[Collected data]
-------------------------

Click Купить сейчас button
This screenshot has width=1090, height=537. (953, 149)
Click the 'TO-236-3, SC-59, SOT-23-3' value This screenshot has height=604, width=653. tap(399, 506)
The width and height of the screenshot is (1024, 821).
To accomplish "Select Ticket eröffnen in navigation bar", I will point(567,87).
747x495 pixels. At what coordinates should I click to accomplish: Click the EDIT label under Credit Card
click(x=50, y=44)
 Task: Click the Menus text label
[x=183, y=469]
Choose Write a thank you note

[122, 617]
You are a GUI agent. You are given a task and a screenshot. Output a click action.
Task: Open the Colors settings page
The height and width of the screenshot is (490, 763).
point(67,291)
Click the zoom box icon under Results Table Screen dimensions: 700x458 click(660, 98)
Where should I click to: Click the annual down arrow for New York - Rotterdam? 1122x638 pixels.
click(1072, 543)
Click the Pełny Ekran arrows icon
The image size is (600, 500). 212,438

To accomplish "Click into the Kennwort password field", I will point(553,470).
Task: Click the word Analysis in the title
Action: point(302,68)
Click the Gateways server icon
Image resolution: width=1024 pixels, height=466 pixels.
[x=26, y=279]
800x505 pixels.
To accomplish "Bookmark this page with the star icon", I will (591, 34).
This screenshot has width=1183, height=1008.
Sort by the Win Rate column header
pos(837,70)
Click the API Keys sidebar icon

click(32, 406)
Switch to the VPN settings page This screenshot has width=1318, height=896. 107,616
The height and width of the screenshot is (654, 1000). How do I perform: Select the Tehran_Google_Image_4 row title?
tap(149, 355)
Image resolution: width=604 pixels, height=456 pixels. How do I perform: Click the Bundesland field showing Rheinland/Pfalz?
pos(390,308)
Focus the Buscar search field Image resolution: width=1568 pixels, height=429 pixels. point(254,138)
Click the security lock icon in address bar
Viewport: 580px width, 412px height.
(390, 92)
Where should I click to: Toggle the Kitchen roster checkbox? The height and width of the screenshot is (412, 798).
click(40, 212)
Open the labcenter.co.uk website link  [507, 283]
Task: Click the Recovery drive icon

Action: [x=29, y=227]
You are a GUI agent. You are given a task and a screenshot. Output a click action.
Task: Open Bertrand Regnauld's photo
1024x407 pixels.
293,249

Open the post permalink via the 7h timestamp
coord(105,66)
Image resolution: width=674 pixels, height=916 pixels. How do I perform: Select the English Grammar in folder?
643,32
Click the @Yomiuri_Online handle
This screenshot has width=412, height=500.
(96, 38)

-------------------------

- _What the task requires_: Starting with the first line of the entries and ending with the line that has "Click the zoom", copy each line exactly and add nothing.

- _Answer box_:
Click Купить сейчас button
This screenshot has width=1090, height=537. (953, 149)
Click the 'TO-236-3, SC-59, SOT-23-3' value This screenshot has height=604, width=653. tap(399, 506)
The width and height of the screenshot is (1024, 821).
To accomplish "Select Ticket eröffnen in navigation bar", I will point(567,87).
747x495 pixels. At what coordinates should I click to accomplish: Click the EDIT label under Credit Card
click(x=50, y=44)
 Task: Click the Menus text label
[x=183, y=469]
Choose Write a thank you note

[122, 617]
You are a GUI agent. You are given a task and a screenshot. Output a click action.
Task: Open the Colors settings page
The height and width of the screenshot is (490, 763).
point(67,291)
Click the zoom box icon under Results Table Screen dimensions: 700x458 click(660, 98)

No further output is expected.